Step #1. Choose several topics and narrow your choice to one
Even if you have a given topic, think about its “shades.” Maybe you can offer a better interpretation. If you can prove it, your professor will definitely allow you to use it for your work. It is much easier to write on a topic you are interested in. If you have several topics to choose from, do brief research, and narrow this list to one theme.
Step #2. Define your research question
A literature review should be dedicated to the defined research question. It will help you to concentrate and choose only truly relevant studies, books, articles. Your questions should not be excessively narrow or broad, should be actual, and have a sense of novelty.
Step #3. Assess the scope of your literature review
Before you start looking for sources to use in your review, you should understand how many sources you need. When you don’t have minimum and maximum numbers, it is difficult to systemize research.
Step #4. Define allowed and not allowed sources, databases for your search
Write down the databases you plan to use for your research—note sources which should not be used for your literature review. Don’t count only on Google or even Google Scholar search. Ask your professor for a list of recommended and prohibited sources.
Step #5. Search for literature in “white” databases
Don’t waste time on a vast search, start with narrowly specialized databases, and then move to broader sources. It is crucial to use only academically approved databases because doing otherwise, you risk spending time for nothing.

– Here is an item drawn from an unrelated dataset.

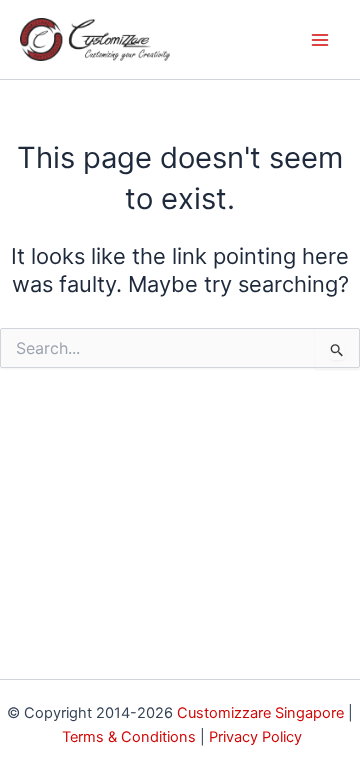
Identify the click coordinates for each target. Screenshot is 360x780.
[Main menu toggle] (320, 39)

It is better to use evident but proven sources, than some exciting indie article from an unknown resource.
Step #6. Read every article or relevant part of the book, assess
Well, here, the true work begins. You need to read every article at least to look through it and make some notes. It sounds like wasting time, but those notes will definitely come in handy in the future. It is also a good idea to rate the sources you work with. In the end, you can delete sources that receive lower points.
Step #7. Organize the sources according to the required principle
There are several organizational principles. First, you can organize your work alphabetically. It is the most common way. Second, you can organize it chronologically — from the most up-to-date source to the oldest, or reverse. Third, you can have a double organization. Put together different types of sources and organize them chronologically or alphabetically inside the group.
Step #8. Write a literature review itself
You will be surprised, but this part takes less time than the research and reading, assessing the articles, etc. Here, your task is to systematize everything you have found and analyzed and to present it in a convincing manner, answering key research questions you defined from the very beginning.
Step #9. Proofread your work
Proofreading will take some time, but you can deal with it faster using online proofreading services. Even the free ones will be rather useful. Use two or more, as they have different algorithms and find different mistakes. Leave a considerable amount of time for proofreading.
Step #10. Finish formatting, revise citations and references
If you want to finish in this century, use citation generators to help you out. Make sure the citation generator you use supports the latest updates in formatting style manuals. Also, check the “duality” of citations. Every in-text citation should have its twin in the reference page.
When writing a literature review, you should be very attentive about formatting, maybe even more than ever. Also, make sure that the sources you are going to use are up-to-date. We cannot define up-to-date because it is an individual demand of each professor. Before you start writing a literature review, it is a good idea to ask your professor about the acceptable top year of the books and articles used. Most probably, the answer will be – 5 years. In some cases, it can be ten years, but it highly depends on the topic of your research.